WHAT YOU ARE ASKED TO DO
Look through the data below and extract, unchanged, the lines from the one that contains "The width and height of the screenshot is (1071, 1903)." to the one that contains "383x230 pixels.", both included.

AVAILABLE DATA

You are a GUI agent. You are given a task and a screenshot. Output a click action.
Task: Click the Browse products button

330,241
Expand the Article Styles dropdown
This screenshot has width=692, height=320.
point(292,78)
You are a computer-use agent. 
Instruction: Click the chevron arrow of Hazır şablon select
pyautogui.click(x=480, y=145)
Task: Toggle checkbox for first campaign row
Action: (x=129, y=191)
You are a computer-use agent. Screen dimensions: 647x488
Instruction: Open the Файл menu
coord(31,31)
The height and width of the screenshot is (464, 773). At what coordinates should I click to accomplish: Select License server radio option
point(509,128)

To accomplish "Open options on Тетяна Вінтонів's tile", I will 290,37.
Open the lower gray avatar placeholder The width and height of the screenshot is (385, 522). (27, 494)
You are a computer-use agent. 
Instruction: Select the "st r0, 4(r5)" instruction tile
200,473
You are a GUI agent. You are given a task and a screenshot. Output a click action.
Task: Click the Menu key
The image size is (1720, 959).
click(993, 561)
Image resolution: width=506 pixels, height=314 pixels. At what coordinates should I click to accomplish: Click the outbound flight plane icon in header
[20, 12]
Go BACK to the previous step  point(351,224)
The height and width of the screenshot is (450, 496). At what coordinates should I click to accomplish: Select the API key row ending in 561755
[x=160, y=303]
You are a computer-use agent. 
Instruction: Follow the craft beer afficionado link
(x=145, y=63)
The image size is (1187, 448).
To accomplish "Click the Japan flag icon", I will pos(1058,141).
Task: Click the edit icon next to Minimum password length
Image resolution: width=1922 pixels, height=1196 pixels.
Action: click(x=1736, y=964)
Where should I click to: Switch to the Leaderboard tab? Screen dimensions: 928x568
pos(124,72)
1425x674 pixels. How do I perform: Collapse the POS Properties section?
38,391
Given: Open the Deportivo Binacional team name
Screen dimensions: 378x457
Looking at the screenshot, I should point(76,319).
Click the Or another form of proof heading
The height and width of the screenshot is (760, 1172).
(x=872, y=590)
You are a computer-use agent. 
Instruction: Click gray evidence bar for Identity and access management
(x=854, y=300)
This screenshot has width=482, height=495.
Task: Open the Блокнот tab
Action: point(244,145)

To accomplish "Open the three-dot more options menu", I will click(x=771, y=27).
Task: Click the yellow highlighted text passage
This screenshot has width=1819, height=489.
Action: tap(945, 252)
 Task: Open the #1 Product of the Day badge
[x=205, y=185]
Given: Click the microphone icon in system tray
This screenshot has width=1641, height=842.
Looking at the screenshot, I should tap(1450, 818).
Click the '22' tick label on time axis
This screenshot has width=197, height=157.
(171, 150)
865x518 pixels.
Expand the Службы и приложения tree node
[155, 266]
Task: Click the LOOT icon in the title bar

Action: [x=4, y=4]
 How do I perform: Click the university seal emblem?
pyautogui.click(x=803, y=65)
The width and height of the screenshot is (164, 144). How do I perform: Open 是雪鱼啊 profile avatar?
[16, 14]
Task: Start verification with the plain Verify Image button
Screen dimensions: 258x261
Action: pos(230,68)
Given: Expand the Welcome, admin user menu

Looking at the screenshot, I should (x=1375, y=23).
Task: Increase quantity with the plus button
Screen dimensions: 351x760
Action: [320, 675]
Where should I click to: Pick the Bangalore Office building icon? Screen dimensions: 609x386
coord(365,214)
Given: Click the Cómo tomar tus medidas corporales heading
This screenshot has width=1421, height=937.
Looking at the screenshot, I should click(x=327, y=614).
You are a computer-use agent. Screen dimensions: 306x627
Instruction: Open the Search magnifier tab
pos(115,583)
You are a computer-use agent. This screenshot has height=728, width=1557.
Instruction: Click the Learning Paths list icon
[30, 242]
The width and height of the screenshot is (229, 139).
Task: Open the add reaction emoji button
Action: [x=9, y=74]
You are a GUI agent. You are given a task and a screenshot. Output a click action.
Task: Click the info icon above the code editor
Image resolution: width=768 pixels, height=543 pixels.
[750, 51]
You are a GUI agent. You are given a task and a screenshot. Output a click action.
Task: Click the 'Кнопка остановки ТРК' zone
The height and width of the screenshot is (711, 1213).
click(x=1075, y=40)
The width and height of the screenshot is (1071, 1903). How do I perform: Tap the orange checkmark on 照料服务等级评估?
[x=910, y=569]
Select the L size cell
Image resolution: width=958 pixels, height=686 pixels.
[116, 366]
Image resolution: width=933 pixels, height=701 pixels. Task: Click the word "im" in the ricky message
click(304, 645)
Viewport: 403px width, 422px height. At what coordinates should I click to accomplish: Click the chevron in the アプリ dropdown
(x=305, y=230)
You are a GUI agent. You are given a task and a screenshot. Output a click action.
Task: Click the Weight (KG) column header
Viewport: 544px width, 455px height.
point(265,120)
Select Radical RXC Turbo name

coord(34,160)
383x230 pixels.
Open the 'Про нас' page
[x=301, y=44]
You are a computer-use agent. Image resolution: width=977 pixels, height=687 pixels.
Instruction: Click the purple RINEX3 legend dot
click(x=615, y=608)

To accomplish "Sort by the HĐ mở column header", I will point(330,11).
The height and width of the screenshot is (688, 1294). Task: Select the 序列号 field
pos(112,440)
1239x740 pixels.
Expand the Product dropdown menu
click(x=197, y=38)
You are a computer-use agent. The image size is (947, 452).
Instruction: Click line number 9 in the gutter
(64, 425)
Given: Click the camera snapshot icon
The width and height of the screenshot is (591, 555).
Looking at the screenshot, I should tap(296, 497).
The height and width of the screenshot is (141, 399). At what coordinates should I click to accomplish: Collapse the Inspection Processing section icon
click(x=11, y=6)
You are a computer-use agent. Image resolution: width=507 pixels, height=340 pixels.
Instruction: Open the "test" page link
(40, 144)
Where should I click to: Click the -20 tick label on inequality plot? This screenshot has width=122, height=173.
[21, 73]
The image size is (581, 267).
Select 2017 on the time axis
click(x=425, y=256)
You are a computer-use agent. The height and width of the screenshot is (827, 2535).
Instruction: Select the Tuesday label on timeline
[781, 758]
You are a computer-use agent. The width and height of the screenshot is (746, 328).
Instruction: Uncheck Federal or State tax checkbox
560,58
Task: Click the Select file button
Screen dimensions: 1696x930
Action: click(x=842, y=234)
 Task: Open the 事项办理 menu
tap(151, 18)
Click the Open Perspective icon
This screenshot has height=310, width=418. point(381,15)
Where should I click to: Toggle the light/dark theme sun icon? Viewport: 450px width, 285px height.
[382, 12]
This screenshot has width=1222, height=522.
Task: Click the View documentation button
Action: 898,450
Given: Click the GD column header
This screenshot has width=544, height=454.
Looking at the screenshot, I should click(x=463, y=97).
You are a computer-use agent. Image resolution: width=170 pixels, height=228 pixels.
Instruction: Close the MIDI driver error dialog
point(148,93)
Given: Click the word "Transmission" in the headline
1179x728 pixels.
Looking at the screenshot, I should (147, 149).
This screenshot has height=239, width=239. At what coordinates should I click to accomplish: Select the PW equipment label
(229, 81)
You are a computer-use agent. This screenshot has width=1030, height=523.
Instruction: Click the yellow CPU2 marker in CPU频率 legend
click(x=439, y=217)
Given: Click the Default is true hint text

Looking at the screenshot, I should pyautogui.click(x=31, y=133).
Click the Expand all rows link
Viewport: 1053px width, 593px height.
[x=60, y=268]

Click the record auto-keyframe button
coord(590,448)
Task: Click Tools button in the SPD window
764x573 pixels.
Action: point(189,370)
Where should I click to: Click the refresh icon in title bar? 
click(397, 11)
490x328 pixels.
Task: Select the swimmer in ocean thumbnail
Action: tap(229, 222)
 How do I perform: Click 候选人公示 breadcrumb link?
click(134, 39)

EXERCISE RESPONSE
The width and height of the screenshot is (1071, 1903). How do I perform: Tap the orange checkmark on 照料服务等级评估?
[x=910, y=569]
Select the L size cell
Image resolution: width=958 pixels, height=686 pixels.
[116, 366]
Image resolution: width=933 pixels, height=701 pixels. Task: Click the word "im" in the ricky message
click(304, 645)
Viewport: 403px width, 422px height. At what coordinates should I click to accomplish: Click the chevron in the アプリ dropdown
(x=305, y=230)
You are a GUI agent. You are given a task and a screenshot. Output a click action.
Task: Click the Weight (KG) column header
Viewport: 544px width, 455px height.
point(265,120)
Select Radical RXC Turbo name

coord(34,160)
383x230 pixels.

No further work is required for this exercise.